A Note to My Readers -
I've decided to remove my Sunday posts from the weekly cycle. Although I hope they've been of benefit to some of you, they are necessarily secondary to my regular work of sermon preparation each week. I've found that having that extra post to write simply added to the burden of my work. For those readers who would still like access to my weekly work in Scriptural exposition, I would ask them to access the podcasts of my sermons (available through a link in the sidebar), since that remains the primary form of my Bible teaching each week.

Wednesday, September 28, 2016

Learning to Fly

I've heard it said
    That some birds, fleet and swift-feathered,
         Have wings of such unspeakable genius
             That, standing in a mistral wind,
         All they must do is spread their wings
    And up they rise, like dazzled pieces of the sky,
Without a flap, a cry, a slight exertion.

Lord, sometimes I feel
    That that was me, in the wild romance
        Of youthful faith, with all its breathless zeal--
            A prayer, a thought, a single moment,
        Could launch me whirling straight into joy,
    The region of Thy glory, ineffable, immense,
Without a doubt, a labor, a spark of heartache.

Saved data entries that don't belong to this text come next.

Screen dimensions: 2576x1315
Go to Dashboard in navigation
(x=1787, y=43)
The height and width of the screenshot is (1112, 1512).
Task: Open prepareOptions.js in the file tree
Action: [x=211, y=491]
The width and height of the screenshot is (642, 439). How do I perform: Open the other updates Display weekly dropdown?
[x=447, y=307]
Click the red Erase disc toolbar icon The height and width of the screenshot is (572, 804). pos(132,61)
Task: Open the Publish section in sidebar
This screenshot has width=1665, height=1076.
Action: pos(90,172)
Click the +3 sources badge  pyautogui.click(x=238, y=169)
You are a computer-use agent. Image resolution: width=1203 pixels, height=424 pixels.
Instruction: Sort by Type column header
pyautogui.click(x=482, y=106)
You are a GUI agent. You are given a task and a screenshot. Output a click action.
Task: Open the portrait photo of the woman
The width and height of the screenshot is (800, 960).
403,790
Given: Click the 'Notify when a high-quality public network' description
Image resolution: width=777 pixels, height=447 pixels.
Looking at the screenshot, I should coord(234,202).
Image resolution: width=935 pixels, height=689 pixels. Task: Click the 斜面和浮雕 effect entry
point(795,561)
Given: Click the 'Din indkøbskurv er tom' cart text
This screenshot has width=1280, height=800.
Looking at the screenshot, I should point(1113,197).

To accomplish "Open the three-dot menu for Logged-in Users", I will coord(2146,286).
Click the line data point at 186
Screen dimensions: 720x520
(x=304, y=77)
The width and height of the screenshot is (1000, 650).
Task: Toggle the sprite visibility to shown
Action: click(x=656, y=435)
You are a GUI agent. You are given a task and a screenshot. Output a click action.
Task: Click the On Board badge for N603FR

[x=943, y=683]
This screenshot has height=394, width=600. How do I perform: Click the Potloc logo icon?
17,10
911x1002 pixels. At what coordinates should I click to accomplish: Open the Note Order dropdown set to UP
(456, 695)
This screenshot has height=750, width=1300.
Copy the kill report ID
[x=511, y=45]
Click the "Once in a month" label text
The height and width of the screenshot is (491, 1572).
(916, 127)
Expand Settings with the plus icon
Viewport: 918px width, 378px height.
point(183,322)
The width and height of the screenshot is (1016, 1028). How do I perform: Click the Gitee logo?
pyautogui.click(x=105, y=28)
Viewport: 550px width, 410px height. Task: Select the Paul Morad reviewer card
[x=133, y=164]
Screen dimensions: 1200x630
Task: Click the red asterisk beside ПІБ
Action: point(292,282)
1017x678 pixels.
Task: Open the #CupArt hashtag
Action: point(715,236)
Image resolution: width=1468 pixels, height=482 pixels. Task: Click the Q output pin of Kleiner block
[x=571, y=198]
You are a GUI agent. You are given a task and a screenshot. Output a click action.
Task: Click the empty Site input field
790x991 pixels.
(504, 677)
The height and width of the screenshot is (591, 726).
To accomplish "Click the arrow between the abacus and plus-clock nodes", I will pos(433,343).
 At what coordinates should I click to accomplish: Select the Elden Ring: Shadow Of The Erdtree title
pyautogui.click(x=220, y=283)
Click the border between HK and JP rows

But there are other birds, too--
    Incarnations of earth and lake and tree,
        Who take to the sky with thunderous work,
            The torment of a hundred wingbeats
        Raking the wind with fierce assaults
    Until it lifts them up, grudging in submission,
To bear them to a better clime.

Today, sweet Lord, I am the second bird--
    Where prayer, contentment, mystic bliss,
        Seem like a strange and foreign element,
            Wherein I can gain a momentary access
        By herculean labors of ascetic toil alone;
    And even then, I know I'm destined down--
Back down to earth from which I toiled to rise.

But I know that earth, that lake, that tree,
    I know it better than I ever knew before:
        The exultations of youthful faith had wings,
            But knew not whence its flight made rise;
        The consolations of ungrounded bliss,
    While sweet, could not fly endlessly so high
Without the solid strength of a launching-place.

Now I stand, firm on the ancient, gracious rock,
    And know that I am a thing of earth,
        Of water, stone, and tree...but still:
            A thing designed to ride the lofty skies.
        I know that I must learn to fly,
    Upborne by grace, by toil, by discipline,
Until I ride the zephyr winds to Thee.